Datum uitspraak: 14 mei 2025
AFDELING
BESTUURSRECHTSPRAAK
Uitspraak in het geding tussen:
[appellant], wonend in Hoogvliet, gemeente Rotterdam,
appellant,
en
het college van burgemeester en wethouders van Rotterdam,
verweerder.
Procesverloop
Bij besluit van 26 maart 2024 heeft het college zijn beslissing om op 16 maart 2024 spoedeisende bestuursdwang toe te passen wegens het in strijd met de Afvalstoffenverordening Rotterdam 2009 aanbieden van huishoudelijke afvalstoffen, op schrift gesteld.

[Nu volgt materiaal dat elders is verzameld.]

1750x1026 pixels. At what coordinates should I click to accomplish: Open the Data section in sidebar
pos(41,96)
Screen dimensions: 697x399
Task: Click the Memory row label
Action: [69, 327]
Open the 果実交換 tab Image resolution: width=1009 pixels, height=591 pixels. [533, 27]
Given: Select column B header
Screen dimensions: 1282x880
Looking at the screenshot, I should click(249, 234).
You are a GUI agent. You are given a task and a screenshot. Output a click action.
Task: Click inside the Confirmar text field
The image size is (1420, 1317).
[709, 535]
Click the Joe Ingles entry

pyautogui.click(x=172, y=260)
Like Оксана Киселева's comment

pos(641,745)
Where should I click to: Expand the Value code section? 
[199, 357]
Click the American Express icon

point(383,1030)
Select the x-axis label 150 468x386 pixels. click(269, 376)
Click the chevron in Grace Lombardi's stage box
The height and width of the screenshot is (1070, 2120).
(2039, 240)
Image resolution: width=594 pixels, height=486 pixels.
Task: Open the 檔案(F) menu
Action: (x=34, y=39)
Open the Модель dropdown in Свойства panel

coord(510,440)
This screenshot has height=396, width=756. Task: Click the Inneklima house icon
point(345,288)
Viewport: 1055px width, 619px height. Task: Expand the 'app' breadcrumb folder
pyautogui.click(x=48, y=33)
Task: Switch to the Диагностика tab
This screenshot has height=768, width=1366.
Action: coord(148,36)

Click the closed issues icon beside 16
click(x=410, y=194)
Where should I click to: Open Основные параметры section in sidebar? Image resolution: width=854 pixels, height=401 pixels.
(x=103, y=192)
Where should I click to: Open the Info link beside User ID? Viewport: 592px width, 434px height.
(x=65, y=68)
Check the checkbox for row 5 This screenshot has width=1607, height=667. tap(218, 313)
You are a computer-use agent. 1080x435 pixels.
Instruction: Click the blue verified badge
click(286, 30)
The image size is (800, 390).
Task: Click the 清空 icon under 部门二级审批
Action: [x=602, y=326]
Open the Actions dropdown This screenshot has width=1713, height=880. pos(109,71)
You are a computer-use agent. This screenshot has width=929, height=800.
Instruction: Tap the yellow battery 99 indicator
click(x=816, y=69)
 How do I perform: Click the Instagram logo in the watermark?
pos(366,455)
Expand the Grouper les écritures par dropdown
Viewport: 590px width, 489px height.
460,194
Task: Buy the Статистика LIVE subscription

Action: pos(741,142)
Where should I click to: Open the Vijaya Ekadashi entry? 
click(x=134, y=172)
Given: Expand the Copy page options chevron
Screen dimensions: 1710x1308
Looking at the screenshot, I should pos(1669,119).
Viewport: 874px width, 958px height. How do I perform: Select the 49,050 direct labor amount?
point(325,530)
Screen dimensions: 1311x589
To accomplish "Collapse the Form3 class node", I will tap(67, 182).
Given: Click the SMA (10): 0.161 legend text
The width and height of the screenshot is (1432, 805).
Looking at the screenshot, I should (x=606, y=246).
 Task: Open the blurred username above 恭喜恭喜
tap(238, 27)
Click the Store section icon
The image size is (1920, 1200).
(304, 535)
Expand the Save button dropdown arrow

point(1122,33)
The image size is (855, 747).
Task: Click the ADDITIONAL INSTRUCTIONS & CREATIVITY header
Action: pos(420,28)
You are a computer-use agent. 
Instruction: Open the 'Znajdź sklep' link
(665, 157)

Daarbij heeft het college vermeld dat de kosten van de toepassing van bestuursdwang, te weten € 187,00, voor rekening van [appellant] komen.
Bij besluit van 6 augustus 2024 heeft het college het door [appellant] hiertegen gemaakte bezwaar ongegrond verklaard.
Tegen dit besluit heeft [appellant] beroep ingesteld.
Het college heeft een verweerschrift ingediend.
De Afdeling heeft de zaak ter zitting behandeld op 4 april 2025, waar het college, vertegenwoordigd door mr. S. Ercan, is verschenen.
Overwegingen
1.       De toepassing van spoedeisende bestuursdwang heeft bestaan uit het verwijderen van een zwarte vuilniszak die op 16 maart 2024 is aangetroffen naast een ondergrondse restafvalcontainer ter hoogte van Slinge 81 in Rotterdam. Het college is ervan uitgegaan dat [appellant] de huisvuilzak verkeerd heeft aangeboden, omdat daarin een grijze plastic verpakking met daarop een adreslabel van DHL met zijn naam en adres erop is aangetroffen.
2.       [appellant] betwist dat de aangetroffen huisvuilzak van hem afkomstig is. Hij voert aan dat hij een milieubewust persoon is die zijn huisvuil altijd gescheiden aanbiedt bij een container bij zijn huis. Hij stelt dat hij vuil in welke vorm dan ook nooit op straat zou gooien en dat hij zeker geen vuilnis op straat heeft gegooid of naast de ondergrondse afvalcontainer heeft aangeboden op 10 km van zijn adres. Volgens hem wordt hij nu beschuldigd van een feit waar hij totaal geen weet van heeft en kan het college hem hiervan niet beschuldigen aan de hand van een adreslabel met zijn naam erop.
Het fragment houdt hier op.